Of course, The Amateur Analyst is only too well aware that the customers of the Bandits are those who (whatever the Bandits may say) have no access to even a Vanquis card, let alone an overdraft or a tasty 0% offer but as McWonga has explaned, (as if it was something to be proud of), they turn down more applicants than they accept, and those they do accept they so comprehensively nail down in terms of repayment control, surely it cannot be beyond the wit of say, SAV credit to come up with a card that would offer a passably humane interest rate whilst incorporating a repayment process that de-risked the inevitability of assault by the chronically useless and the professional defaulter.

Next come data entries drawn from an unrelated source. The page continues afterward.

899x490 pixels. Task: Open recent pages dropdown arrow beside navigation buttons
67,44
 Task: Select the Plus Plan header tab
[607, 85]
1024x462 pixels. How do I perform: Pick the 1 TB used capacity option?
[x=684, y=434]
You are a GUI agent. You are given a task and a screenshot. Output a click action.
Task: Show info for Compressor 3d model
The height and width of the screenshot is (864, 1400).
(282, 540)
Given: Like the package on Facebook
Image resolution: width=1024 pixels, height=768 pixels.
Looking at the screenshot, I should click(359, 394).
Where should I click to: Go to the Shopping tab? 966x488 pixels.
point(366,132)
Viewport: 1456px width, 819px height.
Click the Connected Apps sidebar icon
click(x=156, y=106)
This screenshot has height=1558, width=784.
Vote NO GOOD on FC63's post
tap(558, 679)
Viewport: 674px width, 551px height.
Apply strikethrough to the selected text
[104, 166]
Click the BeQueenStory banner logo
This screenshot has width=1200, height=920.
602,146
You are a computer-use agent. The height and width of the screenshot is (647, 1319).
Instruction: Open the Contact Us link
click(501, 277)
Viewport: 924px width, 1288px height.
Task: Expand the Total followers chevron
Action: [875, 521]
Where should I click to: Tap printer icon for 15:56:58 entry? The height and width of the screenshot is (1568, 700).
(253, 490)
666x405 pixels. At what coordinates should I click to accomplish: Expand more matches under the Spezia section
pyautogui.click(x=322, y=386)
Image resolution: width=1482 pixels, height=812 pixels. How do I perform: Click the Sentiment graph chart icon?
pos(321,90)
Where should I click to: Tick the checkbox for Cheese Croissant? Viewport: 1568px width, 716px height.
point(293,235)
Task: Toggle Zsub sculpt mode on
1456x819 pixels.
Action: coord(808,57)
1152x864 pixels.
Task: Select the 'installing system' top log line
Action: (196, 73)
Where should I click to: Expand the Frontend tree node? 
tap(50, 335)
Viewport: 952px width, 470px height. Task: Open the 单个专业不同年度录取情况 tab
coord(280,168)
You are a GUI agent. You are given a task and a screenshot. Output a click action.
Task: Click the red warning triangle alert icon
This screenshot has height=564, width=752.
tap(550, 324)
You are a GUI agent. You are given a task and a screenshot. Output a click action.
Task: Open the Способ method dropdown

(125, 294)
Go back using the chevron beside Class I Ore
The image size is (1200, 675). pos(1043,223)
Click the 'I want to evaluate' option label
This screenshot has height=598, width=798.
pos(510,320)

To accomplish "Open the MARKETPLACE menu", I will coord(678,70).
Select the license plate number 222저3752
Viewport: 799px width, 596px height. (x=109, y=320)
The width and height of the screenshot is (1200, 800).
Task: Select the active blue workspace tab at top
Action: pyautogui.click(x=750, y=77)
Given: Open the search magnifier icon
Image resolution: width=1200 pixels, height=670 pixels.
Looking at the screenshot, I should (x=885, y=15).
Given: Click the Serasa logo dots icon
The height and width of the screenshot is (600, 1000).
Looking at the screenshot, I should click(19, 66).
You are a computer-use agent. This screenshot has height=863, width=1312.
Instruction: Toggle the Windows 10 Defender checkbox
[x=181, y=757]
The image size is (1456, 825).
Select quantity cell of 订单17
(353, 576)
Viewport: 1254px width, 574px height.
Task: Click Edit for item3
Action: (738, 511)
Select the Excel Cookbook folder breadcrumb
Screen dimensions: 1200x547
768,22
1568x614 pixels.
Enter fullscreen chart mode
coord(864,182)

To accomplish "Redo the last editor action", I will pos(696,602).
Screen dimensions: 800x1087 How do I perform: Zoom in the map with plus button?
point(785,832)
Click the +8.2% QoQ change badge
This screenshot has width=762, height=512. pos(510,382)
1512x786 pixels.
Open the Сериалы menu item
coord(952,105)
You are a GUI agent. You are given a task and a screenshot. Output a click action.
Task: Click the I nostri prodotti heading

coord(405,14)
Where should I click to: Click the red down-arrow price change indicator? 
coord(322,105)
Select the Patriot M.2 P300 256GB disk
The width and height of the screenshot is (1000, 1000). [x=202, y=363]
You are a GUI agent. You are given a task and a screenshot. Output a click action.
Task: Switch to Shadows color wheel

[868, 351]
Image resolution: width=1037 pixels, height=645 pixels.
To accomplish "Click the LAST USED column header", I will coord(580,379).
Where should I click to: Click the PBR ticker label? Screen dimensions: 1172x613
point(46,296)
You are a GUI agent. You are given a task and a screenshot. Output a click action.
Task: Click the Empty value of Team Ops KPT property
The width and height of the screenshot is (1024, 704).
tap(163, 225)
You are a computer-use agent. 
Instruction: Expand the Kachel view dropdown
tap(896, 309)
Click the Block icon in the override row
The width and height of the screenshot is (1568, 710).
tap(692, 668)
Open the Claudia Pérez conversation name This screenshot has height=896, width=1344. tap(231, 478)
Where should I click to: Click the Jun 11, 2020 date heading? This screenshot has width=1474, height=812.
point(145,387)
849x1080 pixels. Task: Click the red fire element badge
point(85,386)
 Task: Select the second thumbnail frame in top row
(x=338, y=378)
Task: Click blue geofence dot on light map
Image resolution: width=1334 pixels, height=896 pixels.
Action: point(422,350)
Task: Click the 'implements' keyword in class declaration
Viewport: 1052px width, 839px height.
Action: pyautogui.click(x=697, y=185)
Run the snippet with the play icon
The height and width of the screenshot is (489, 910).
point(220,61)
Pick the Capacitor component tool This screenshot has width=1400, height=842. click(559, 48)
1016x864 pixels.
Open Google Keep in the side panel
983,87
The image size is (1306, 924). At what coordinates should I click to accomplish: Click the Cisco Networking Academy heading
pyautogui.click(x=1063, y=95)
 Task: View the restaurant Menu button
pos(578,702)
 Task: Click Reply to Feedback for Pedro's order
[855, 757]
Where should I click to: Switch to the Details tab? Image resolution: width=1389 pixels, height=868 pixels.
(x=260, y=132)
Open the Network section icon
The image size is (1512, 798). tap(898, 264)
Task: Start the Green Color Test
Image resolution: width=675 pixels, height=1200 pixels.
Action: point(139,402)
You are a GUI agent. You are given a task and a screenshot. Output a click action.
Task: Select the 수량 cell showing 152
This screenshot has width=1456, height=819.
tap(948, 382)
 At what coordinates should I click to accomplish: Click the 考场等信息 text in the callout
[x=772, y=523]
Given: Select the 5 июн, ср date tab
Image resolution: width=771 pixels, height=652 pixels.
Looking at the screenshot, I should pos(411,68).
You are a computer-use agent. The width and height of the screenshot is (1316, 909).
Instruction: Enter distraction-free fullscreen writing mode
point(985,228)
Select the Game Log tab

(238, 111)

Meanwhile people already in so much trouble they have no other options are daily being done over by the Bandits. So with so much demand and so much profit what pray (if you’ll pardon the word) is to be done? Easy it’s like this….
Pass a law (remember them?) which limits the APR any lender can levy on borrowers and restricts any charges. This is the real problem for any Bandit victim and not the conditionality attached which allows the Bandits to clean out a victim’s bank account. We can all stop direct debits at the click of a mouse or with a phone call after all.
How about 50% APR and 2% for the service charge. Just a suggestion, but that’s high enough and more than I’d pay even if it meant starving to death.
Whatever, setting limits down in law would be relative simple, easy to understand and a piece of cake to enforce. Alright, it would require careful drafting, but in principle it could be done in a simple, swift, Private Members Bill which would be so popular not even the Lords would hold it up. And any lender that couldn’t make money at those rates? Well I’m sorry they shouldn’t be in business on good management grounds never mind any moral ones.
So how about it. Would any lefty Labour type, you know the ones that rant about equality and how the Tories don’t know the price of beans at Aldi, care to make their name and their party more electable by going for it? Would anyone?
The Amateur Analyst does not believe the ensuing rush will constitute a health and safety issue.
Lend me a tenner until the end of the week anybody?